Letty gave him a brief sketch of her day.

"And you call that nothing?" exclaimed Tom. "Ain't that enough to pay for your food and your clothes? Does it want your private affairs to make up the difference? Or have you to pay for your food and clothes with your very thoughts?—What pocket-money do they give you?"

"Pocket-money?" returned Letty, as if she did not quite know what he meant.

"Money to do what you like with," explained Tom.

Letty thought for a moment.

"Cousin Godfrey gave me a sovereign last Christmas," she answered. "I have got ten shillings of it yet."

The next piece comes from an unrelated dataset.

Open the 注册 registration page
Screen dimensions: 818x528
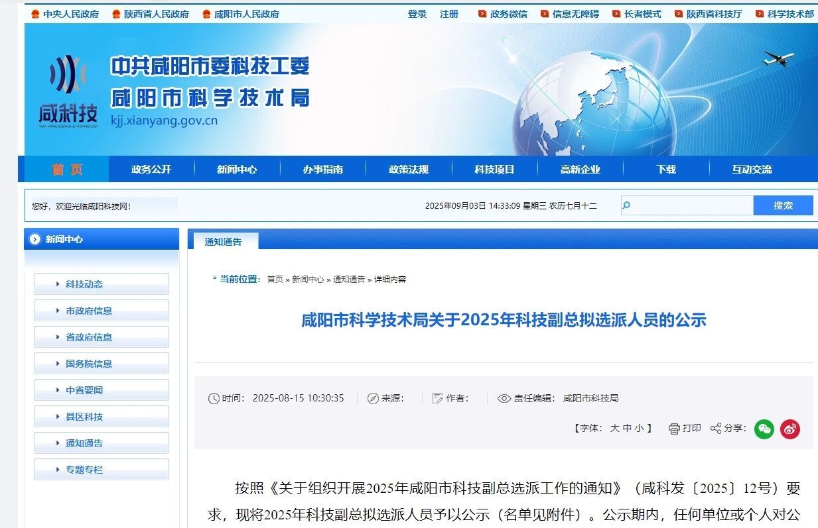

Tom burst into a merry laugh.

"Oh, you dear creature!" he cried. "What a sweet slave you make! The lowest servant on the farm gets wages, and you get none: yet you think yourself bound to tell them everything, because they give you food and clothes, and a sovereign last Christmas!"

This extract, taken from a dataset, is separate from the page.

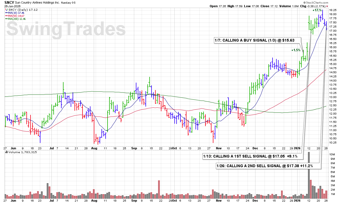Click the +17.% gain label
The width and height of the screenshot is (341, 203).
[x=317, y=10]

Here a gentle displeasure arose in the heart of the girl, hitherto so contented and grateful. She did not care about money, but she resented the claim her conscience made for them upon her confidence. She did not reflect that such claim had never been made by them; nor that the fact that she felt the claim, proved that she had been treated, in some measure at least, like a daughter of the house.

"Why," continued Tom, "it is mere, downright, rank slavery! You are walking to the sound of your own chains. Of course, you are not to do anything wrong, but you are not bound not to do anything they may happen not to like."

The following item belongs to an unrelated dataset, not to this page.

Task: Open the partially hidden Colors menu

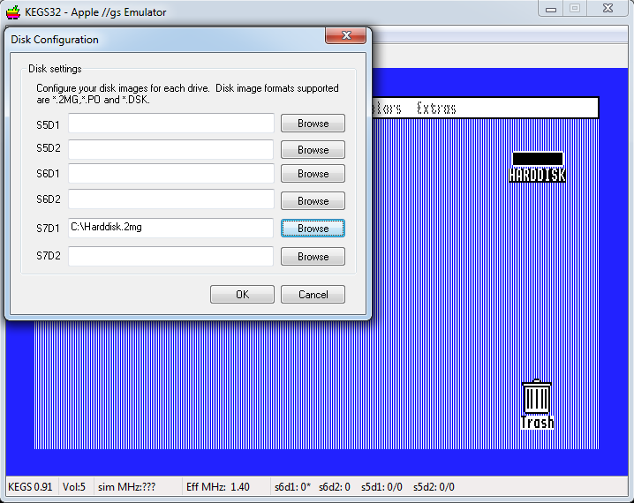Action: click(x=389, y=109)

In this style he went on, believing he spoke the truth, and was teaching her to show a proper spirit. His heart, as well as Godfrey's, was uplifted, to think he had this lovely creature to direct and superintend: through her sweet confidence, he had to set her free from unjust oppression taking advantage of her simplicity. But in very truth he was giving her just the instruction that goes to make a slave—the slave in heart, who serves without devotion, and serves unworthily. Yet in this, and much more such poverty-stricken, swine-husk argument, Letty seemed to hear a gospel of liberty, and scarcely needed the following injunctions of Tom, to make a firm resolve not to utter a word concerning him. To do so would be treacherous to him, and would be to forfeit the liberty he had taught her! Thus, from the neglect of a real duty, she became the slave of a false one.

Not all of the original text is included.